Another message he’d got too late, Gethin thought, driving slowly past the farmhouse and making a mental note to make contact with Alys. No matter how lovely the cottage looked, it was the last place on earth he wanted to live. Not when it meant seeing Coralie with Ned Wallace, for crying out loud. Being tender-hearted was one thing, but shacking up with the guy on his release? Well, he wasn’t going to stick around to find out how her pity had somehow been twisted into some sick form of love whilst the man was in prison.

Yet, whatever noises his solicitor made about the terms of the Will being too uncertain to be enforced, neither could he sit back and think of the other beneficiary, whom he detested, living there. What a mess!

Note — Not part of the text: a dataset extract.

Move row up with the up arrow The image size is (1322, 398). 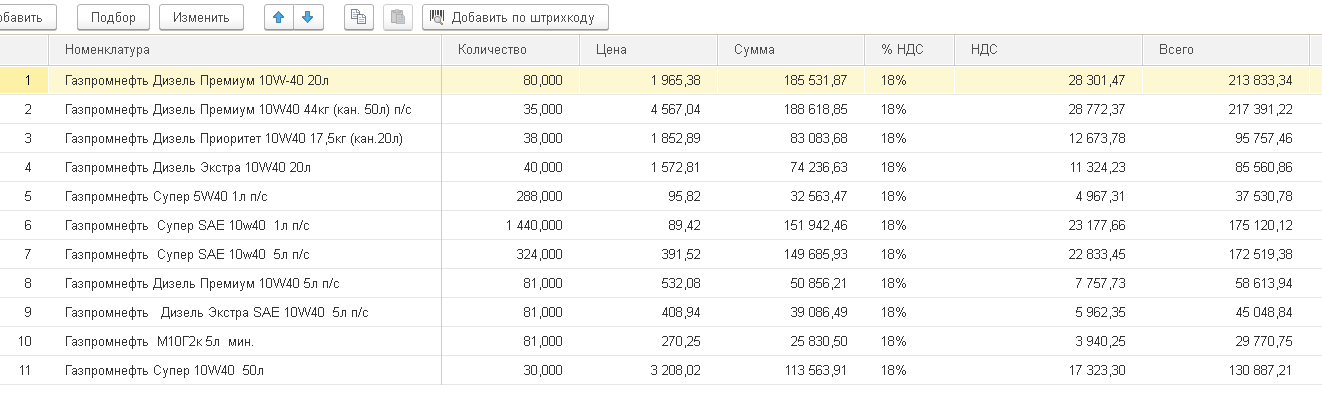(278, 17)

Paying for petrol in the garage where he’d stopped to fill up before the long journey, Gethin’s glance strayed to the flickering images on the wall-mounted plasma screen babbling in the background. ‘Penmorfa’s Vicar is now in the frame!’ said the reporter, struggling to keep a straight face. ‘Racy Reverend, minxy Marianne Parry, is under pressure as the lid is lifted on her secret past. But attention is turning to the quiet young woman who villagers say moved here less than a year ago and about whom very little is known. The question everyone’s asking is “Who’s that girl in the coral dress?”’ Good luck with that, he thought, hardening his heart, because he sure as hell didn’t know.

Chapter Twenty-Three

The pale morning light crept behind the curtains and fell across the bed. It seemed a lifetime ago that Alys had sat in the kitchen longing for her husband and daughter to notice her. To feel something more than the seconds being counted away. Now, she’d certainly got their attention and it spelled the ruin of all her hopes and dreams for her family.

Huw was curled into her, one arm across her chest, his body warm and familiar. Alys listened to the rise and fall of his breathing, whilst she lay very still, trying to make the moment last, treasuring it for as long as possible. Eventually, though, Huw began to stir. She ran her fingers through his thick hair, her heart skipping a beat as he pulled away to smile at her.

‘That wasn’t so terrible, was it?’ He grinned, looking, despite the silver hair, as boyish as when they’d made love for the very first time on a sweet, summer night.

‘Huw, it was wonderful.’ But simply being by his side again was wonderful, however fleetingly.

He propped himself up against the pillows to look at her, reaching out to brush away the tears that were flowing unchecked down her cheek. ‘Oh, Alys, what have I done to you? Where do I begin to tell you how sorry I am?’


You’ve
done nothing to apologise for,’ she gulped.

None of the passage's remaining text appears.